AME DES PLANTES, (Jardinage) Les Physiciens ont toujours été peu d'accord sur le lieu où réside l'âme des plantes ; les uns la placent dans la plante, ou dans la graine avant d'être semée ; les autres dans les pepins ou dans le noyau des fruits.

La Quintinie veut qu'elle consiste dans le milieu des arbres, qui est le siège de la vie, et dans des racines saines qu'une chaleur convenable et l'humidité de la seve font agir. Malpighi veut que les principaux organes des plantes soient les fibres ligneuses, les trachées, les utricules placées dans la tige des arbres. D'autres disent que l'âme des plantes n'est autre chose que les parties subtiles de la terre, lesquelles poussées par la chaleur, passent à-travers les pores des plantes, où étant ramassées, elles forment la substance qui les nourrit. Voyez TRACHEE.
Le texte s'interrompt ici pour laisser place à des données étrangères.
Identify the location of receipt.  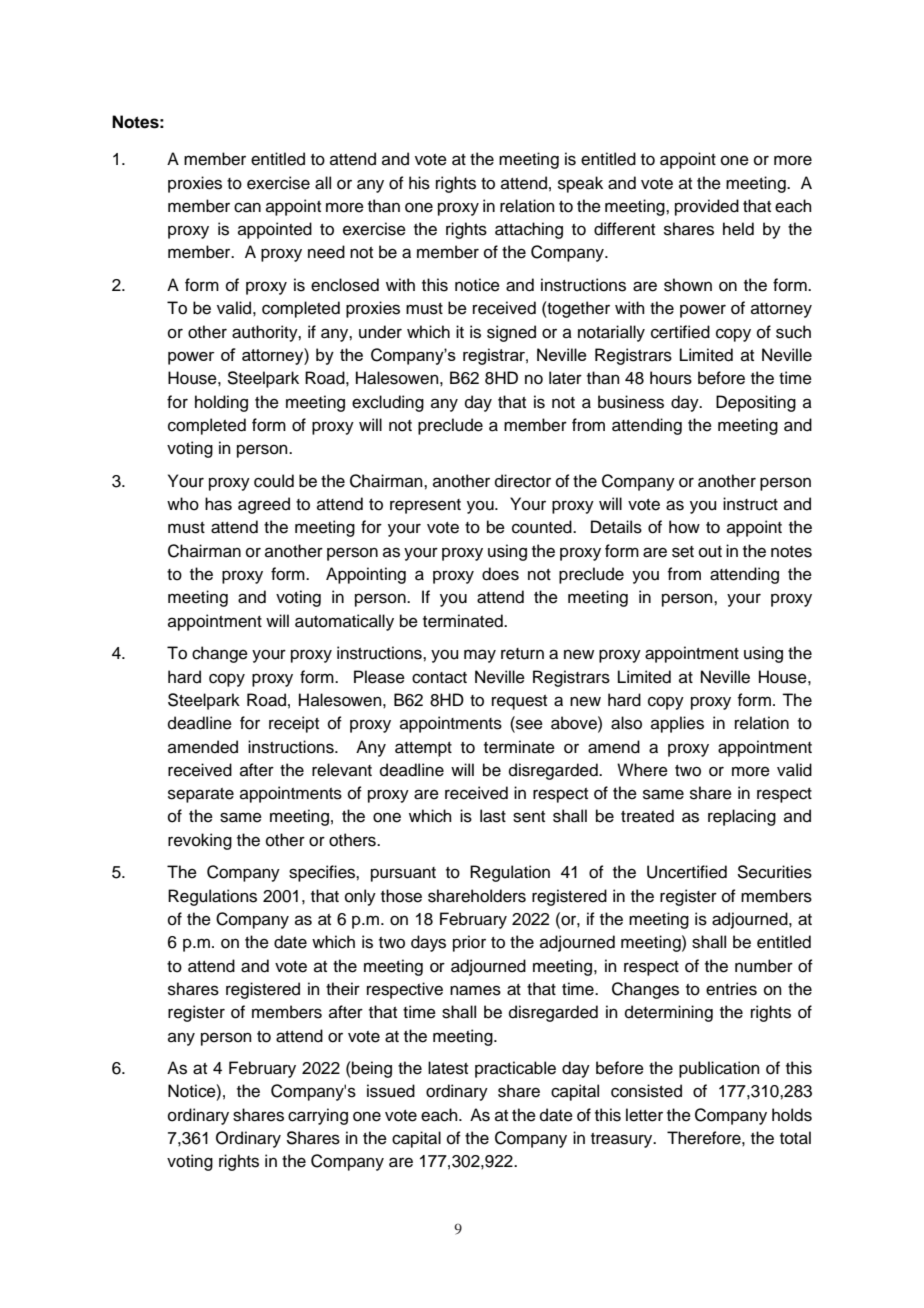
(294, 724).
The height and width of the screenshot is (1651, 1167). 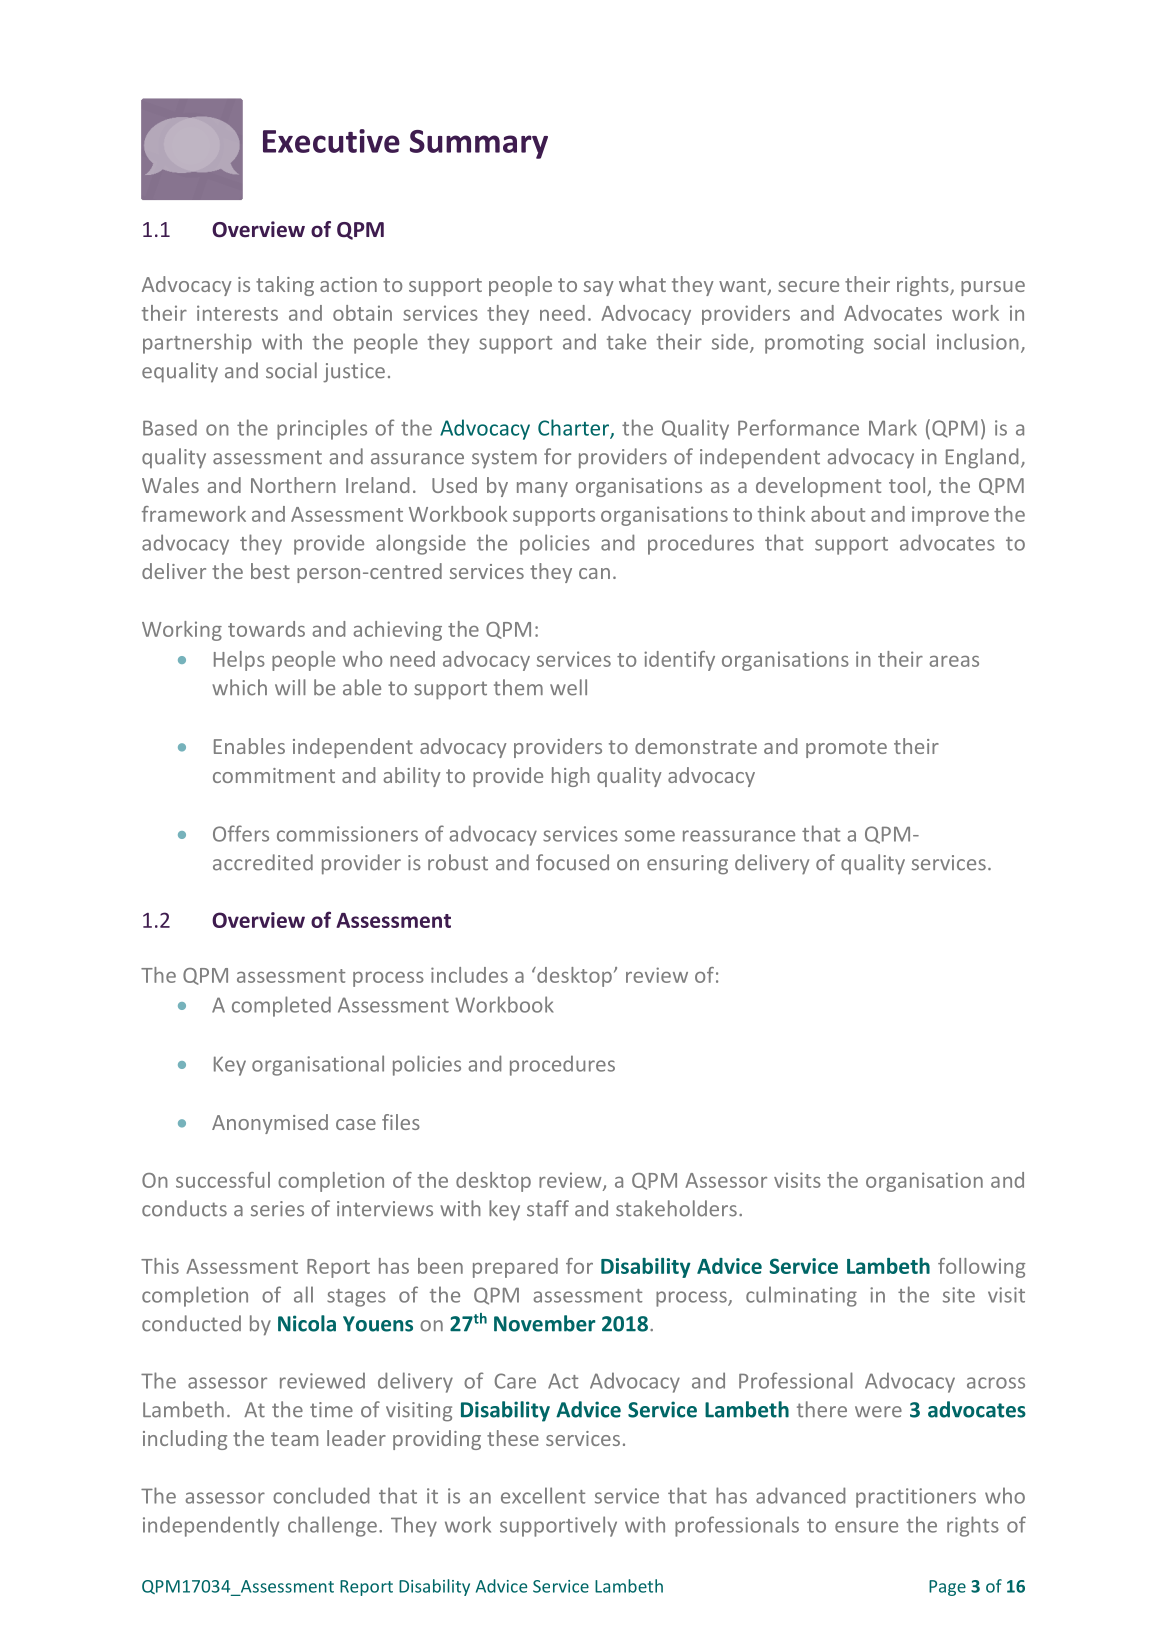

Aujourd'hui, en faisant revivre le sentiment de Théophraste, de Pline et de Columelle, on soutient que l'âme des végétaux réside dans la moelle qui s'étend dans toutes les branches et les bourgeons Cette moelle qui est une espèce d'ame, et qui se trouve dans le centre du tronc et des branches d'un arbre, se remarque plus aisément dans les plantes ligneuses, telles que le sureau, le figuier, et la vigne, que dans les herbacées ; cependant par analogie ces dernières n'en doivent pas être dépourvues. Voyez LIGNEUX, HERBACEE, etc.

Cette âme n'est regardée dans les plantes que comme végétative ; et quoique Redi la croye sensitive, on ne l'admet qu'à l'égard des animaux : on restreint à l'homme, comme à l'être le plus parfait, les trois qualités de l'âme, savoir de végétative, de sensitive, et de raisonnable. (K)

AME DE SATURNE, anima Saturni, selon quelques Alchimistes, est la partie du plomb la plus parfaite, qui tend à la perfection des métaux parfaits ; laquelle partie est, selon quelques-uns, la partie regnante. (M)

AME, terme d'Architecture et de Dessein ; c'est l'ébauche de quelques ornements, qui se fait sur une armature de fer ; avec mortier composé de chaux et de ciment, pour être couverte et terminée de stuc ; on la nomme aussi noyau. Ame est aussi une armature de quelque figure que ce sait, recouverte de carton. On dit aussi qu'un dessein a de l'âme, pour dire que son exquisse est touchée d'art, avec feu et légèreté.

AME, (Stucateur.) On appelle ainsi la première forme que l'on donne aux figures de stuc, lorsqu'on les ébauche grossièrement avec du plâtre, ou bien avec de la chaux et du sable, ou du tuileau cassé, avant que de les couvrir de stuc, pour les finir ; c'est ce que Vitruve, liv. VII. chap. j. appelle nucleus, ou noyau. Voyez la fig. 12. Planche de stuc. On nomme aussi âme ou noyau, les figures de terre ou de plâtre qui servent à fermer les figures qu'on jette en bronze, ou autre métal. Voyez NOYAU.

AME, en terme d'Artillerie, est le dedans du calibre, depuis l'embouchure jusqu'à la culasse. Voyez CANON et NOYAU. (Q)

AME d'un gros cordage, (Marine) c'est un certain nombre de fils de carrets, qui se mettent au milieu de différents torons qui composent le cordage ; cela s'appelle aussi la meche. Voyez CABLE et CORDAGE. Voyez FILS DE CARRETS, TORON. (Z)

AME : les Artificiers appellent ainsi le trou conique pratiqué dans le corps d'une fusée volante, le long de son axe, pour que la flamme s'y introduise d'abord assez avant pour la soutenir. Voyez FUSEE VOLANTE.

AME, en terme de Boisselier ; c'est un morceau de cuir qui forme dans le soufflet une espèce de soupape, qui y laisse entrer l'air lorsqu'on écarte les deux palettes du soufflet, et l'y retient lorsqu'on les comprime l'une contre l'autre ; ce qui oblige l'air contenu dans la capacité de cette machine, de passer par le tuyau de fer ou de cuivre appelé porte-vent, qui le porte au lieu où on le destine. Voyez SOUFFLET DES ORGUES.

* AME ou essieu d'un rôle de tabac ; c'est le bâton autour duquel le tabac cordé est monté. Il se dit aussi des feuilles de tabac dont on remplit aux îles ce que l'on appelle andouilles de tabac. Voyez l'art. TABAC.